Carniolan physician (1790–1865)

Johann Zhuber (surname also Tschuber, Slovenized: Ivan Čuber; December 8, 1790 – February 26, 1865) was a Carniolan medical doctor.

==Life and work==
Zhuber was born in Gabrje, the son of Valentin and Apolonia Zhuber. He attended high school in Novo Mesto and Ljubljana (1801–1807), and he then studied philosophy in Zagreb until 1809. He began his medical studies at the central school in Ljubljana (1810/1811) and then continued in Vienna, where he received his doctorate in 1816 with the dissertation De phthisi pulmonali. At the Ljubljana civil hospital, he first worked as a volunteer, and then as an assistant to and the deputy of Anton Jeuniker. From 1819 he was a professor of theoretical and practical medicine, and from 1834 until the medical and surgical institute closed in 1851 he only taught practical medicine. In 1830, he became the head physician at the provincial general hospital and at the Ljubljana psychiatric hospital in Ajdovščina. In 1851, he was appointed director of the Ljubljana charities, and he retired in 1862. He was a member of the Carniolan Savings Bank (from 1828 onward), the Carniola Credit Society (from 1830 onward), the Poor Committee, the Philharmonic Society, the Historical Society, and the Vienna Medical Society. In 1843, he became a Ljubljana city councilman. He received several decorations: in 1835 he was awarded the Golden Cross of Merit with a crown, in 1837 he was awarded the Knight's Cross of the Saxon Order for civil services, in 1864 he became an honorary citizen of Ljubljana, and in 1865 he was ennobled with the predicate Okrog.

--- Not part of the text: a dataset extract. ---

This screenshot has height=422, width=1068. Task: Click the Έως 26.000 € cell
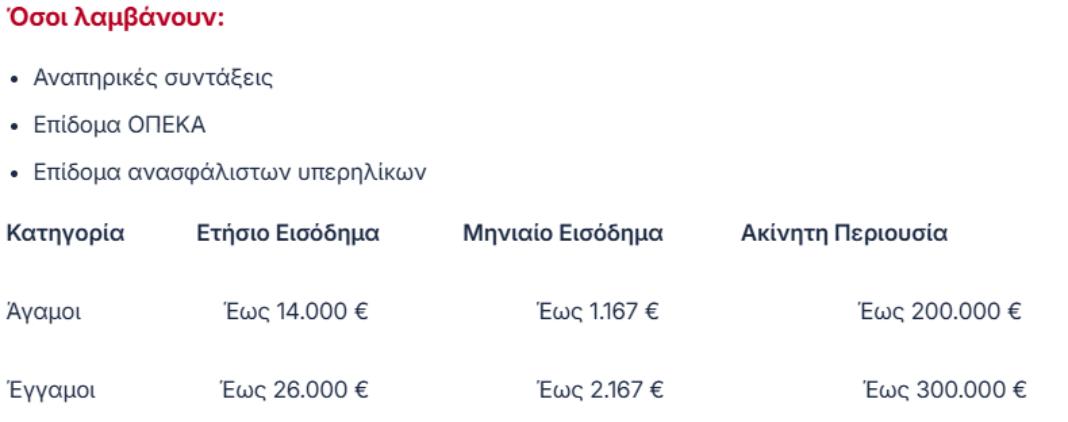tap(295, 390)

Zhuber was a good educator and a respected practical doctor. He won special renown in 1837, when he successfully treated the King of Saxony, Frederick Augustus II, who fell ill in Ljubljana while on a botanical excursion. His main merit was his persistent fight against the spread of homeopathy in Ljubljana and Carniola. In May 1848, he was one of the signatories of a memorandum requesting the establishment of a Slovenian medical college, but he resisted the request again in November of the same year, saying that there were already enough physicians in the province.